# [emerge] 2 mirrors de sincronizacion ¿?

## opotonil

Hola.

Pues nada que no se como agregar 2 mirrors de sincronizacion al make.conf, de forma que si falla el primero use el segundo. Me explico, ahora que tengo un servidorcillo en casa este se actualiza contra uno de los mirrors oficiales de Gentoo y el portatil a su vez se sincroniza por la LAN contra el servidor, el problema es que si me llevo el portatil a otro sitio no puedo sincronizar sin modificar el make.conf.

He intentado con:

```

SYNC="rsync://server.lan/gentoo-portage/ rsync://rsync.europe.gentoo.org/gentoo-portage/"

```

pero...

 *Quote:*   

> 
> 
> laptop ~ # emerge --sync
> 
> >>> Starting rsync with rsync://192.168.0.2/gentoo-portage/ rsync://rsync.europe.gentoo.org/gentoo-portage/...
> ...

 

y lo mismo ocurre si lo separo con comas, etc. ¿no es viable lo que pretendo?

Muchas gracias y salu2.

----------

## Stolz

La documentación no menciona la posibilidad de tener varios servidores SYNC. Yo lo que hago es tener dos lineas en make.conf y según donde esté comento una o la otra.
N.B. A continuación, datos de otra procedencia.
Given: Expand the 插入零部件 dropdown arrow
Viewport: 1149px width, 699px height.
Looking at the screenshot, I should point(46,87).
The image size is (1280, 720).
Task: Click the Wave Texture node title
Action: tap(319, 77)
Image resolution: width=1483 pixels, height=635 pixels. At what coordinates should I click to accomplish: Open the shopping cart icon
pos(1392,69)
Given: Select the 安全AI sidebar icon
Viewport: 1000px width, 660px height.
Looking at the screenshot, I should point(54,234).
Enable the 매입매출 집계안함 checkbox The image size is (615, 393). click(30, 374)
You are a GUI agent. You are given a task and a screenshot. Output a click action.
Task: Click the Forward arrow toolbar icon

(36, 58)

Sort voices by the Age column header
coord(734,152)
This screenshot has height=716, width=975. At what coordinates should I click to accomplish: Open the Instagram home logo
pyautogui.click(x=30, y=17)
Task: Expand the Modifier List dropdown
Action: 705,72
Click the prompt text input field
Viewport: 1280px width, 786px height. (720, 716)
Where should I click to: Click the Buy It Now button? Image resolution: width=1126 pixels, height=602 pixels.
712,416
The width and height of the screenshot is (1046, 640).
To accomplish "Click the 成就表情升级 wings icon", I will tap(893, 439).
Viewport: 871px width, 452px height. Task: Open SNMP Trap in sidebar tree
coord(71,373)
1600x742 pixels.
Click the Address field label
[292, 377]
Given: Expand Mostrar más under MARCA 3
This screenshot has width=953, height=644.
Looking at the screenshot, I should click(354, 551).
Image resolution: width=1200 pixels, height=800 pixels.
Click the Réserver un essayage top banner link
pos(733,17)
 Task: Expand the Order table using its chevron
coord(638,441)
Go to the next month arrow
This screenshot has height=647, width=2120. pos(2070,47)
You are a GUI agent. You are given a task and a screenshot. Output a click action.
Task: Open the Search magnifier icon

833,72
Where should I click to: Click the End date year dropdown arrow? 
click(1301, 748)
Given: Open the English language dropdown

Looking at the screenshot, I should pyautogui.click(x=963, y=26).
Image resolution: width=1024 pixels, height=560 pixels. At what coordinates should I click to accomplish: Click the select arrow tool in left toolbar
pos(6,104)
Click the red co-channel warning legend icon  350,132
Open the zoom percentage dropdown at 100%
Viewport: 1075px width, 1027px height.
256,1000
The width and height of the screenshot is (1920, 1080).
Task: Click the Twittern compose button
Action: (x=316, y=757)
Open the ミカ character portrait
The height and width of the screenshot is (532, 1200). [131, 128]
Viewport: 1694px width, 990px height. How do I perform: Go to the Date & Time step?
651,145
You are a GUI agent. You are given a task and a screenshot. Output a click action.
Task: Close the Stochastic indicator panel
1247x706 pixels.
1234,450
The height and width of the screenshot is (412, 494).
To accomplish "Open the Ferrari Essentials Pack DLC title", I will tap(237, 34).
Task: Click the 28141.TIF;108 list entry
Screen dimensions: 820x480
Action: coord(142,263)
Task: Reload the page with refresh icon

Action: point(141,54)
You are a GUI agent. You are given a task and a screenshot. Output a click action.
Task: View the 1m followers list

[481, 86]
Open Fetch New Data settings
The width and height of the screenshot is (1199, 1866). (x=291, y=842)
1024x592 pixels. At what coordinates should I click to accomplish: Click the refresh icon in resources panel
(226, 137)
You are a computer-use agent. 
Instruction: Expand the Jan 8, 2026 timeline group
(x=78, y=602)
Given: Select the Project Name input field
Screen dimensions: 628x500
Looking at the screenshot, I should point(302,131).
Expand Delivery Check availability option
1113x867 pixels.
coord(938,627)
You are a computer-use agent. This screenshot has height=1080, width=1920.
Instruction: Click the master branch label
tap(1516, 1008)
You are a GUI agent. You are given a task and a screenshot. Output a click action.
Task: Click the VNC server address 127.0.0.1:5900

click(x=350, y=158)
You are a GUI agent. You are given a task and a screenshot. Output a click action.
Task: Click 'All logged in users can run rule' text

Si te resulta incómodo modificar constantemente make.conf puedes hacerte un pequeño script que te cambie el valor. También puedes abrir un bug para que implementen la mejora.

----------

## Coghan

Una forma no muy elegante sería montar por nfs la carpeta /usr/portage de tu servidor desde el /etc/fstab, cuando estás en la misma red que tu servidor local montará sin problemas, si estás con tu portátil en otra red no podrá encontrar el recurso compartido y no se montará, pero tu gentoo seguirá viendo tu /usr/portage local y podrás sincronizar desde el mirror que tengas configurado en /etc/make.conf.

----------

## opotonil

Ahora mismo lo tengo como comenta @Stolz dos lineas y segun donde este comento una u otra, que no es que me moleste pero pense que habria alguna manera de indicar varios mirrors.

Muchas gracias y salu2.

----------